## DOCUMENT SOURCE
####################
Laissons le groupe des trois causeurs à leurs commérages et portons le regard plus loin à hauteur de l'automobile prompte à emporter un couple connu de Proust: le comte et la comtesse Greffulhe. Il y aurait ici encore l'occasion de reprendre la démonstration précédente sur la gloire d'un nom qui s'émousse. Élisabeth de Riquet de Caraman-Chimay, épouse du rustre comte d'Henri Greffulhe, donne aux rêveurs leur dose de haschich généalogico-historique.

 

Dans le sillon de son nom et de sa naissance, s'érigeaient de lointaines quoique encore éclairantes silhouettes ensommeillées conférant à la Comtesse excentrique la revendication d'un berceau olympien. De par son histoire familiale des deux côtés, Élisabeth tenait dans le creux de sa main tant l'écho ténu de Pierre-Paul Riquet, ingénieur auteur du Canal du Midi - fierté toulousaine - que celui des Fezensac-Montesquiou maternel dont les premiers seigneurs tutoyaient la dynastie des Mérovingiens, autant dire l'an -1 de la mémoire historique... Mais c'est encore trop léger à la prétention d'un "berceau olympien". Rajoutez à celle qu'elle était arrière-petite-fille de l'Empereur Napoléon Ier et de Thérésa [Terezia] Cabarrus, dite Madame Tallien, dite Notre-Dame de Thermidor qui par un mot adressé à son amant depuis sa prison révolutionnaire "Je meurs d'appartenir à un lâche" aurait entraîné un sursaut d'audace chez ce dernier le menant à renverser Robespierre, rien que ca! Apparentée à l'Empereur Napoléon I de par la fille naturelle de celui-ci Émilie de Pelapra, le lien à l'Empire se renforce à l'évocation de la comtesse Louise-Charlotte de Montesquiou, gouvernante du Roi de Rome, seul garçon de l'Empereur accoutumée à l'appeler "Maman Quiou". Rajoutons à cette noblesse d'Empire, celle d'avant la Révolution avec le comte de Caraman, lequel depuis ses espaces aménagés au Faubourg Saint-Germain rive gauche à Paris au XVIIIème siècle insuffla l'idée et le goût du hameau à une certaine toute jeune reine de France à la tête chancelante... À la confluence de ces portraits tapissant les murs de la mémoire familiale, la comtesse Greffulhe a d'abord fasciné Marcel Proust déterminé à l'approcher, à se faire offrir des photographies, à se faire décrire les tenues inattendues de celle dont le salon constituait une antichambre du Palais de l'Élysée.
####################
## SECTION DES DONNÉES

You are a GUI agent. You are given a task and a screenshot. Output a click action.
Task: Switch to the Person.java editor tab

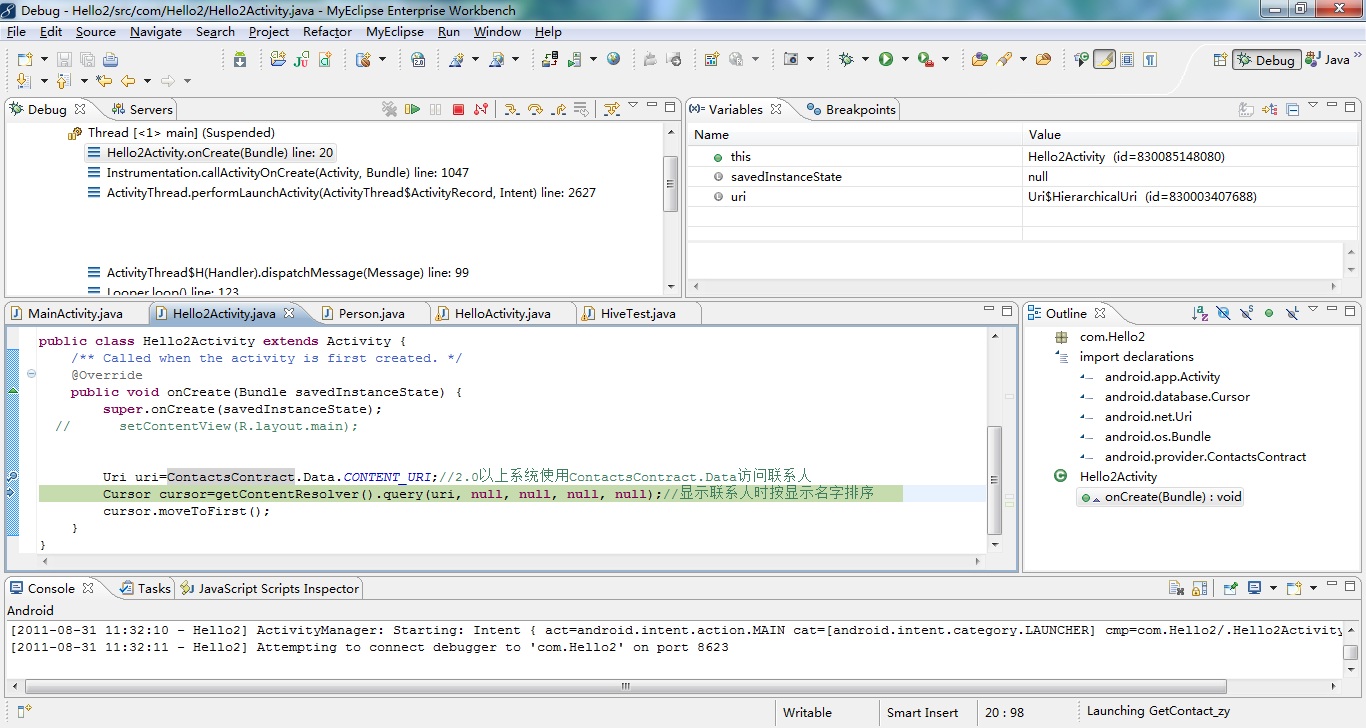(371, 313)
####################
## EXERCICES
A - Selon le texte sur la comtesse Greffulhe, de quel ouvrage Pierre-Paul Riquet est-il l'auteur ?
B - Poursuivez le texte sur la comtesse Greffulhe à la suite de sa dernière phrase.

## RÉPONSES DANS L'ORDRE
A - Le Canal du Midi.

B -
Comtesse Greffulhe, P. de László, 1907
Comtesse Greffulhe, P. de László, 1907
Comtesse Greffulhe, atelier Nadar
Comtesse Greffulhe, atelier Nadar

Puis comme dans le roman, les années passèrent, les masques tombèrent et Proust se donna entièrement à l'écriture. La célébrité grandissante de l'auteur éveilla chez la comtesse le désir de l'avoir près d'elle. Le temps n'était plus aux mondanités, Proust déclinait, détrompé à l'image de son Narrateur des fantasmagories seules édifiées sur un nom.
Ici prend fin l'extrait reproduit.